While many players complain if they are not used in their favoured position, Liverpool vice-captain James Milner has made a whole career out of being readily willing to play any position that is asked of him.
The former England international spent the whole of 2016/17 filling in as a left-back for Liverpool and was a more than adequate stand-in as the Reds qualified for the Champions League for the first time in three years.
This season, Milner has returned to his usual midfield position, but he remains capable of playing anywhere on the pitch and seems incapable of ever having a bad game.
Age is slowly starting to catch up with 34-year-old midfield destroyer Gabi and he's no longer able to start every game for Atletico Madrid, but he still gives everything whenever he walks onto the pitch.
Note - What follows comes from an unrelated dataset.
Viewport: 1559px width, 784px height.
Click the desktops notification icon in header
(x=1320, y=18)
The home-grown favourite is the solid foundation that complements his more skilled and technical teammates, helping them to perform to the best of their ability, with Atletico on course in 2017/18 for their highest La Liga finish since 2013/14.
Gabi was so incredible in the 2014 Champions League final that rarely has a losing player ever been more deserving of being on the winning team.
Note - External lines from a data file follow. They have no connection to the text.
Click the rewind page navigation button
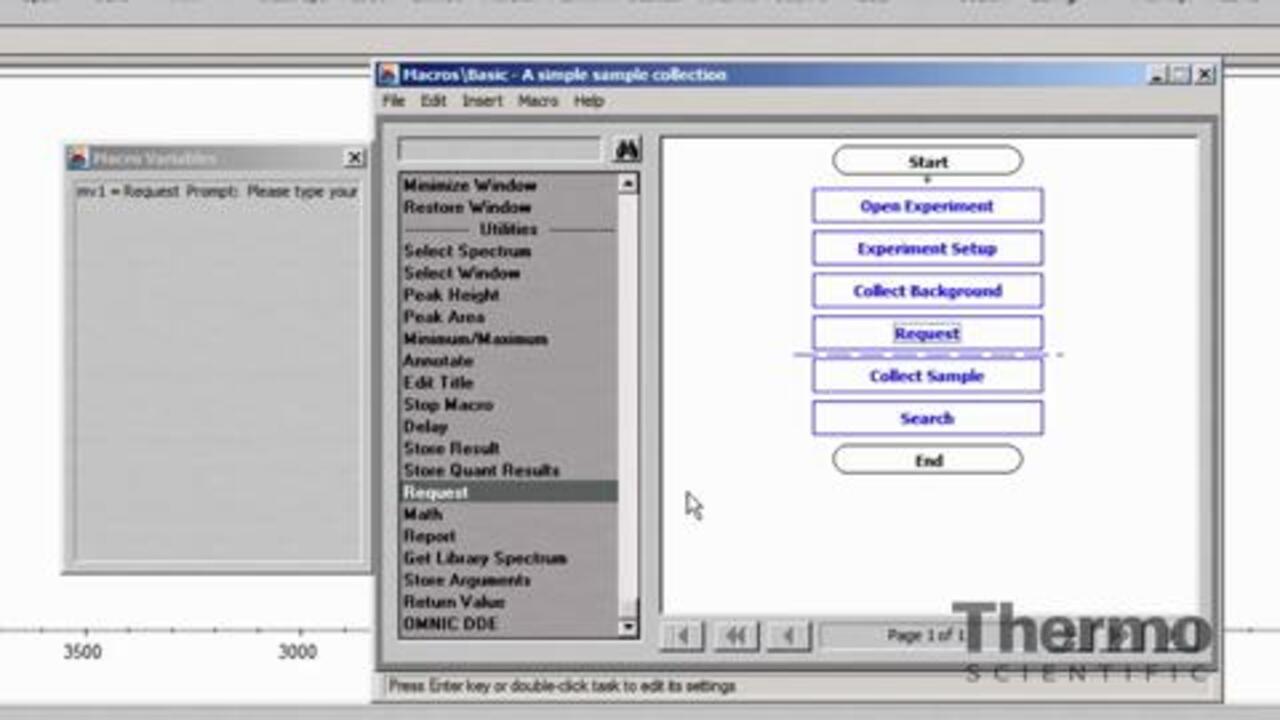The width and height of the screenshot is (1280, 720). coord(736,636)
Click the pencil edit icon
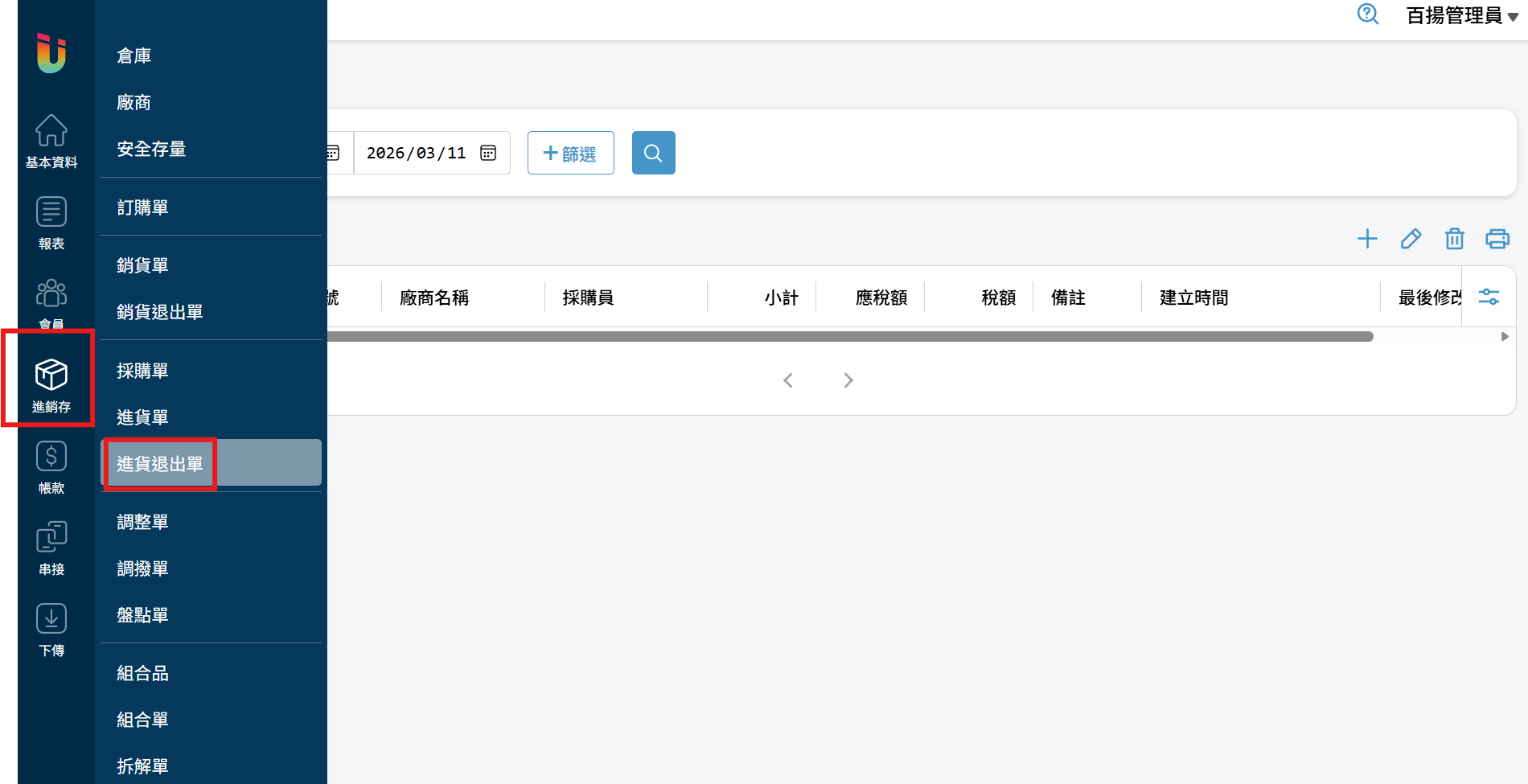The height and width of the screenshot is (784, 1528). point(1411,239)
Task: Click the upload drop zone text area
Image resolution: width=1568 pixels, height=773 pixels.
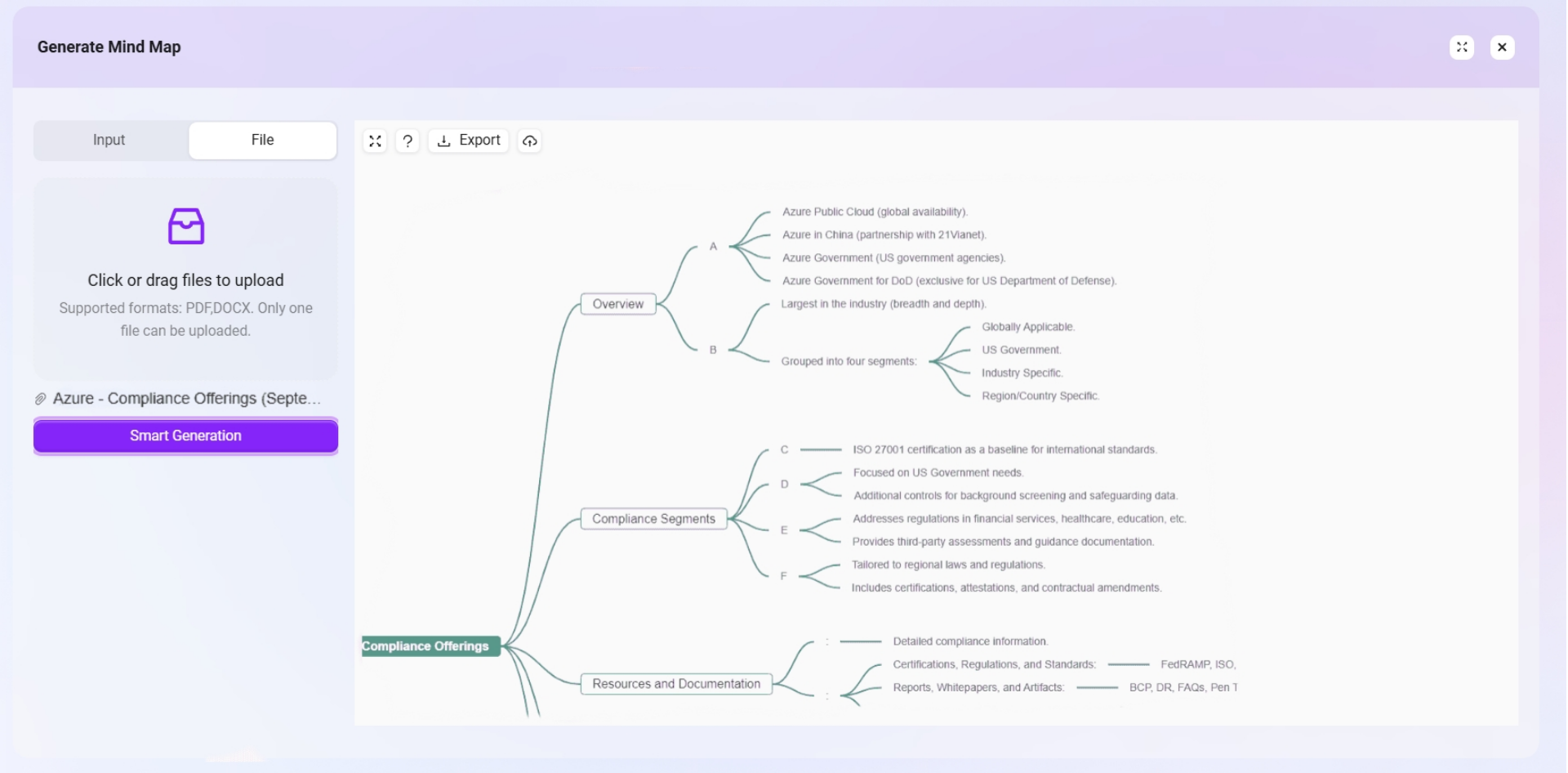Action: click(x=186, y=280)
N'Golo Kante covers so much ground on a football pitch that he might as well be everywhere at once - that was what helped carry Leicester to the Premier League title in 2015/16.
Yet rather than be satisfied with potential 'one-season wonder' status, Kante repeated his stunning performances after sealing a big money move to Chelsea, yielding PFA, FWA and Premier League Player of the Year awards in 2016/17.
The likes of Eden Hazard and Willian might be Chelsea's flair players, but none of their success last season would have been possible without Kante's tireless running.
Moving away from the pitch for a moment, most footballers get involved in some kind of community work through their clubs. But Manchester United maestro Juan Mata does all that and more, and is genuinely breaking new ground in charitable work.
The 2010 World Cup winner is a driving force behind the growing Common Goal initiative, which sees footballers pledge 1% of their salary to charities using football as a way to nurture development in local communities around the world.
Mata helped get the project off the ground and has been crucial to its rapid expansion.
David de Gea
David de Gea has established himself as the best goalkeeper in the world over the last few seasons by virtue of being so surprisingly busy at Manchester United.
While many top stoppers at elite level clubs might expect to enjoy relatively quiet games most weeks, De Gea is forced into action to make incredible world class saves almost every games and it never seems to dampen his spirit.
If anything, the Spaniard seems to thrive off it and is only getting better as a result.
The passion and desire that Javier Mascherano has for his sport is undeniable. The Argentine is a born winner and has the medal collection to prove it after spending 15 years with some of the most famous clubs in Europe and South America.
The single most striking example of Mascherano's drive came at the 2014 World Cup when he actually tore his anus stretching as far as he could to make a goal saving tackle against the Netherlands to send Argentina to their first final in 24 years.
And that was after he'd already been knocked unconscious in the same game and unadvisedly played on despite suffering a suspected concussion.